** Start PROVIDED TEXT **

The extent to which coverage of real-time data is available today is unclear, as the API documentation page has not been updated since the 8\textsuperscript{th} of December 2015 at the very latest\supercite{irishrail-api-archive} (although a more realistic estimate would be 2011 based off example dates used in the documentation) and so is now likely nearly a decade out-of-date, but this does not affect how the data will have to be processed very much;
since the scheduling information is just returned in the absence of real-time data, this can be treated as a best approximation of the real-time data and does not need to be handled differently.
\subsection{Luas API}
The Luas API\supercite{luasapi} is an XML-over-HTTP API with a REST-like interface that provides real-time updates of expected Luas arrivals for a given Luas stop, based upon the location data of the trams from their Automatic Vehicle Location System (AVLS).
No location data about individual trams is made publicly available;
instead each stop must be queried individually using the \verb|/get.ashx?action=forecast&stop=| endpoint, which returns an XML file with a list of all inbound \& outbound trams due into that stop.
\subsection{NTA GTFS API}
The National Transport Authority (NTA) provides a General Transit Feed Specification (GTFS)\supercite{gtfs} REST API named GTFS-Realtime\supercite{gtfsapi} which provides real-time location data about buses operating in Ireland.
GTFS is a standardised format for public transport schedules \& associated geographic information that provides both static data (such as timetables, routes, \& stop locations) and real-time data (such as live location data).
The static GTFS feed is made up of comma-separated value files (as is standard) and the real-time data is returned in JSON format from the REST API endpoint \verb|gtfsr/v2/Vehicles[?format=json]|.
It is free to use, but requires an API key for access.
\section{Technologies}
\subsection{Backend Technologies}
\subsubsection{Server-Based versus Serverless Architectures}
The first choice to be made for the backend technologies for this project was whether the backend should be designed using a server-based or serverless architecture.
A traditional server-based model was initially considered, either running on its own dedicated hardware or making use of a Virtual Private Server (VPS)\supercite{AWS:VPS} but was ultimately rejected.
A server-based architecture requires extensive management of infrastructure, including the provisioning of hardware, system administration, and maintenance of the server application itself.
Despite extensive personal experience with Linux-based and UNIX-like operating systems, the ongoing administration of a server would distract from the development of the application itself, and would be very difficult to scale to make the application available to a large number of users.

** End PROVIDED TEXT **
** Start TASK INPUT **

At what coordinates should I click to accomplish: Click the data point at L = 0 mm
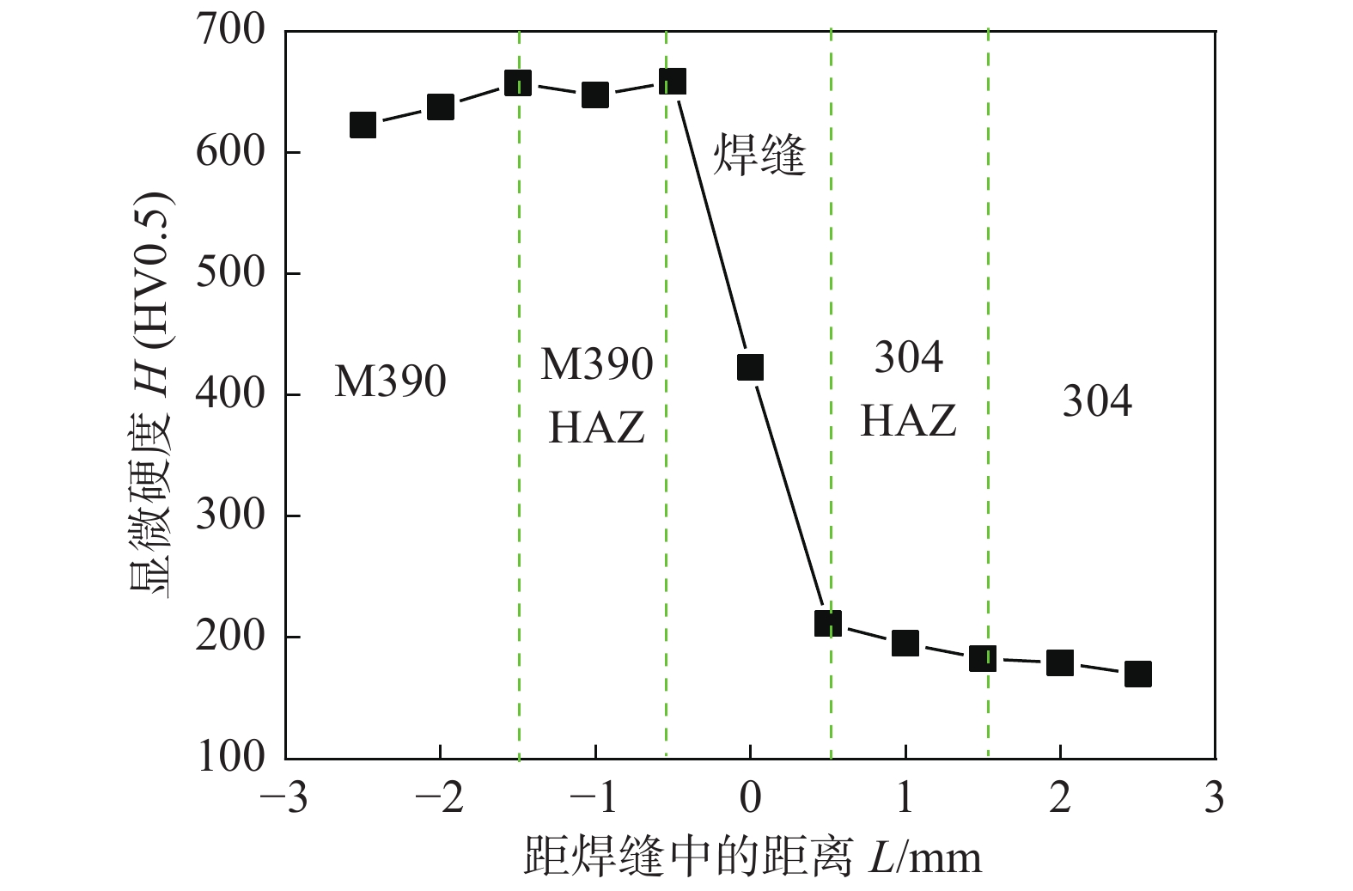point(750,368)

** End TASK INPUT **
** Start TASK INPUT **

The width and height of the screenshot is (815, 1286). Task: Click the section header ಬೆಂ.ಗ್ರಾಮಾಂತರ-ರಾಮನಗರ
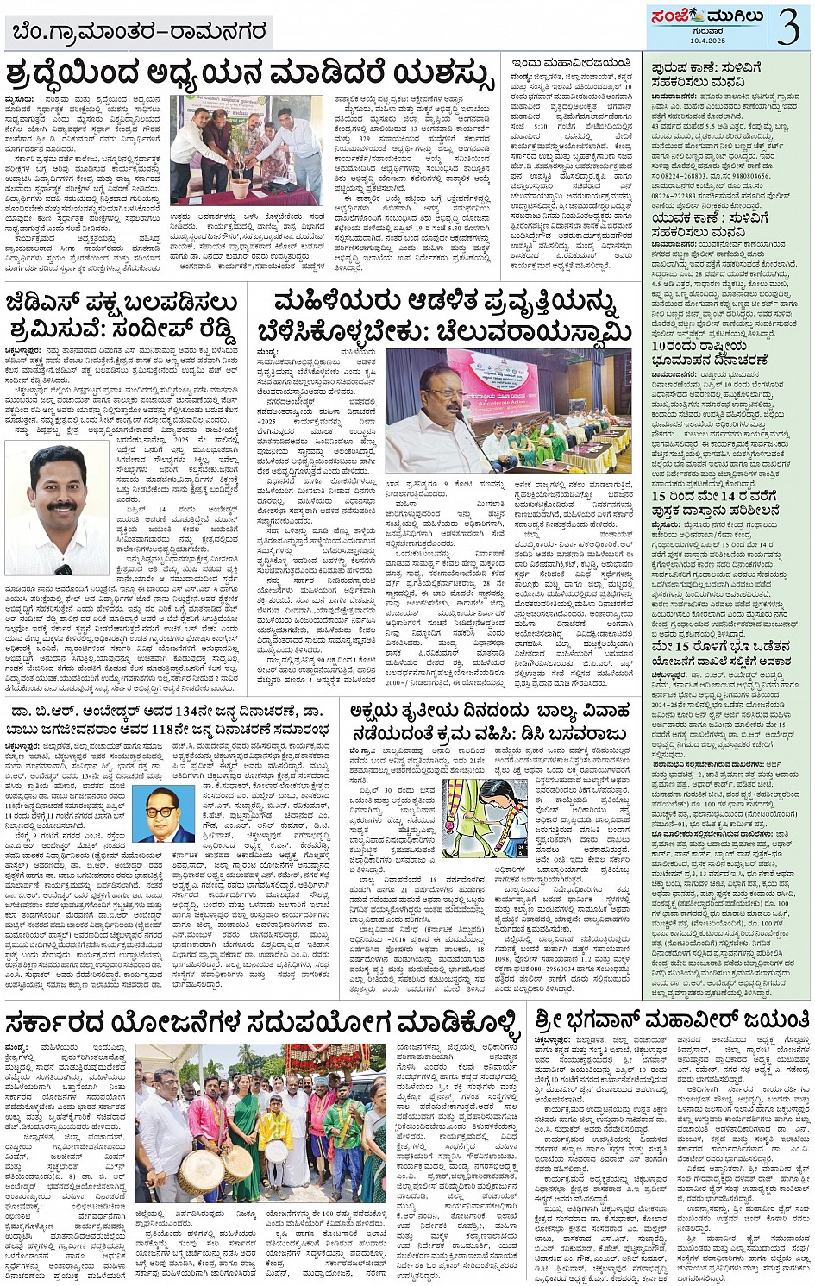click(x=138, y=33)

** End TASK INPUT **
** Start TASK INPUT **

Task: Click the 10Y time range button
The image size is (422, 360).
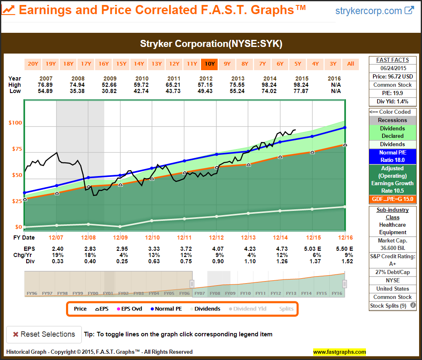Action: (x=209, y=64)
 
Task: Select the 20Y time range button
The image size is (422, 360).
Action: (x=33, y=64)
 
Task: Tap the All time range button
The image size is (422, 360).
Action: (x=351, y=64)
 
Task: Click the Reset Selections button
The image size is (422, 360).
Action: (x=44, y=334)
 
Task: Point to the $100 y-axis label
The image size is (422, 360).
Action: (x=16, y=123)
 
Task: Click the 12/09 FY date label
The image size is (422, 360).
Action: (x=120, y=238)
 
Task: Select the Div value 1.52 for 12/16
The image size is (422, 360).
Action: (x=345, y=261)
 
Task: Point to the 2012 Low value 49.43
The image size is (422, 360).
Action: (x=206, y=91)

** End TASK INPUT **

• [SET PROBLEM 1]:
List every abbreviation that the transit-data text spells out in full, each with its expansion.
• [SET PROBLEM 2]:
Multiply every coordinate in the answers of the records by 2.55, rounding to whole numbers with halves going up. Rewrite only the stretch of records from the line containing "Task: Tap the All time range button" through the line containing "Action: (x=206, y=91)", requests included.
The provided text and the records have no connection to each other.

• [EXERCISE RESPONSE 1]:
AVLS: Automatic Vehicle Location System
NTA: National Transport Authority
GTFS: General Transit Feed Specification
VPS: Virtual Private Server

• [EXERCISE RESPONSE 2]:
Task: Tap the All time range button
The image size is (422, 360).
Action: (x=895, y=163)
 
Task: Click the Reset Selections button
The image size is (422, 360).
Action: (x=112, y=852)
 
Task: Point to the $100 y-axis label
The image size is (422, 360).
Action: (x=41, y=314)
 
Task: Click the 12/09 FY date label
The image size is (422, 360).
Action: (x=306, y=607)
 
Task: Select the Div value 1.52 for 12/16
The image size is (422, 360).
Action: (x=880, y=666)
 
Task: Point to the 2012 Low value 49.43
The image size is (422, 360).
Action: (x=525, y=232)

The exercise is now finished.